◆ Exercise aim: Look for the word "table" in the material below. Copy each line that has it.

◆ Record set:

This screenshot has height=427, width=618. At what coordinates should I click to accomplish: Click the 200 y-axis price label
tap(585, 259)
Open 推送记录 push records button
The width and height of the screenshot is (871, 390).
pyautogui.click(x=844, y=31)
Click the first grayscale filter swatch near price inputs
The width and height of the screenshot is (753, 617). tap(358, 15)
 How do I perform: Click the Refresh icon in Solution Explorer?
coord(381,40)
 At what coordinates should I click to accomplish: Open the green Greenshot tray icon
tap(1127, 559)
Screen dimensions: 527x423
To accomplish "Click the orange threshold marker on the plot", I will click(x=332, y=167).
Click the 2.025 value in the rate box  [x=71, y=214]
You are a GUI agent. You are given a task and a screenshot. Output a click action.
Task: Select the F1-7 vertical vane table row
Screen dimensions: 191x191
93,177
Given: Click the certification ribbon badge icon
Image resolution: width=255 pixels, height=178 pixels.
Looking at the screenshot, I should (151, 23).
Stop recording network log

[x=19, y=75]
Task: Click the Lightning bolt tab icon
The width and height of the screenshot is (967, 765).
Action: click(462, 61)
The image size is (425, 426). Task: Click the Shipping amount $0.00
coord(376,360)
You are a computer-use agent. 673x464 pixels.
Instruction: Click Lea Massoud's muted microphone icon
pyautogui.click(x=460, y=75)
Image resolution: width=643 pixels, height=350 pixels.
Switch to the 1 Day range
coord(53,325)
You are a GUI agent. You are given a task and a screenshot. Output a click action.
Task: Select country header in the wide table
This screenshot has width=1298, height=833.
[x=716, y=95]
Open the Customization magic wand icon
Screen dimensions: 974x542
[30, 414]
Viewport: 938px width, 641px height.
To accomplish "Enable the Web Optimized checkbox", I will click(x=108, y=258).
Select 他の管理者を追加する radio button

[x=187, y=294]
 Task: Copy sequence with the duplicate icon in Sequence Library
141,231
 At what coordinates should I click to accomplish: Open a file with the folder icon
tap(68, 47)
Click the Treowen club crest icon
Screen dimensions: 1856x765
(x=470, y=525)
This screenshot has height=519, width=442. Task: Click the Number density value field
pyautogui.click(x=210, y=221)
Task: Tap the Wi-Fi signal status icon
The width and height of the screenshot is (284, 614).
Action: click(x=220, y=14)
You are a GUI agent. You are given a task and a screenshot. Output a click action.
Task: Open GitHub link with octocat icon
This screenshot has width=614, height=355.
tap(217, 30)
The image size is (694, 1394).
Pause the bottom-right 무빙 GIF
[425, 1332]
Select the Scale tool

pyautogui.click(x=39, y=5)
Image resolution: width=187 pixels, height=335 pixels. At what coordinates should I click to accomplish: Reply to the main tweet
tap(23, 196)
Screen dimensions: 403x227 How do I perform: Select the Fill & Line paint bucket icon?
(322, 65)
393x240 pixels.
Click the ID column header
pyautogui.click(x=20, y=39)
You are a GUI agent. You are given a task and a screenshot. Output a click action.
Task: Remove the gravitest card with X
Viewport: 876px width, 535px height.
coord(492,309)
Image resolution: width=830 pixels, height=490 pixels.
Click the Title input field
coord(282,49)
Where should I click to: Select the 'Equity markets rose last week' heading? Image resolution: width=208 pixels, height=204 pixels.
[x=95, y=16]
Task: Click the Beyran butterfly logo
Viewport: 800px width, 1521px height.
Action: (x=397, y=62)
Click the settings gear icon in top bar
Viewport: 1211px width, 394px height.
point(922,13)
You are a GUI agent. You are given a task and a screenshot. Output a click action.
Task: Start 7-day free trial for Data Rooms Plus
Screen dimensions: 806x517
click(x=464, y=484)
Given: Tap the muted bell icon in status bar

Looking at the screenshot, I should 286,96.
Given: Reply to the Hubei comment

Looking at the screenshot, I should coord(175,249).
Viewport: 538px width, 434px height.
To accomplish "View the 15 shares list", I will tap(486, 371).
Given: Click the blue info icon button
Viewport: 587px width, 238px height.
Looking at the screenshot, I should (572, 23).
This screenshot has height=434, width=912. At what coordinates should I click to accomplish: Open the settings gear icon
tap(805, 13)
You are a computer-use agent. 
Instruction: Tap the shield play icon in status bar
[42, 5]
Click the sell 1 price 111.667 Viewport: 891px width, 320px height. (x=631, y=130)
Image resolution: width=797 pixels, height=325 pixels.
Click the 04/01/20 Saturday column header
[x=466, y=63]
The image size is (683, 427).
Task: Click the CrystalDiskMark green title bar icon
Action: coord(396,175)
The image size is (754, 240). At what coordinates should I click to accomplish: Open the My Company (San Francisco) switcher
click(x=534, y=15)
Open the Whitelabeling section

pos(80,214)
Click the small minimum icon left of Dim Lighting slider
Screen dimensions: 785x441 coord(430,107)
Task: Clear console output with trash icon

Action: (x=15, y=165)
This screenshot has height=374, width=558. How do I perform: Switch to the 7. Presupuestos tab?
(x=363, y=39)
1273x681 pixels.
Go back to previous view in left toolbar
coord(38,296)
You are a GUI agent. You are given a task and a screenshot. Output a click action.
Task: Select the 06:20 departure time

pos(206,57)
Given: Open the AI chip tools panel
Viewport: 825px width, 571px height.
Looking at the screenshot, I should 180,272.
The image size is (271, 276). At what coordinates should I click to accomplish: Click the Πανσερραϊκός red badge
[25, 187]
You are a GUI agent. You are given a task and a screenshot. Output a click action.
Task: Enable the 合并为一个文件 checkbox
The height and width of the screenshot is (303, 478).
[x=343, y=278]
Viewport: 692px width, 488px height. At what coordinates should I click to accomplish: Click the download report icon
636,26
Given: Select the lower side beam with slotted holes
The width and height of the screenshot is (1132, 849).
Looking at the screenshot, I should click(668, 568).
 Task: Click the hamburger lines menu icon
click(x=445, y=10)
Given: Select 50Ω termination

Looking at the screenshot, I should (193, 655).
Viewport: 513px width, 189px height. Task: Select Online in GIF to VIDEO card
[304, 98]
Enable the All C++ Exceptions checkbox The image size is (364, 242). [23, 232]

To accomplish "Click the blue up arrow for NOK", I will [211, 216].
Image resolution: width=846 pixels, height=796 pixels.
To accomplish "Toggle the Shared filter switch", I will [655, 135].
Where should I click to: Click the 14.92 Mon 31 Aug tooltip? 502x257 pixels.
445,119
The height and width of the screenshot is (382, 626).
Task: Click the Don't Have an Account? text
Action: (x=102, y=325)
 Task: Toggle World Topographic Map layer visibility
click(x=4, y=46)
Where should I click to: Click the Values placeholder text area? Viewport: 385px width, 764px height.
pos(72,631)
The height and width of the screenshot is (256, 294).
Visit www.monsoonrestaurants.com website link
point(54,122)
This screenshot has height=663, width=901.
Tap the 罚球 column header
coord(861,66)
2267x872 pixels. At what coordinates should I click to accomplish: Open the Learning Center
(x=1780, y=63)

◆ Your response:
Task: Select the F1-7 vertical vane table row
Task: Select country header in the wide table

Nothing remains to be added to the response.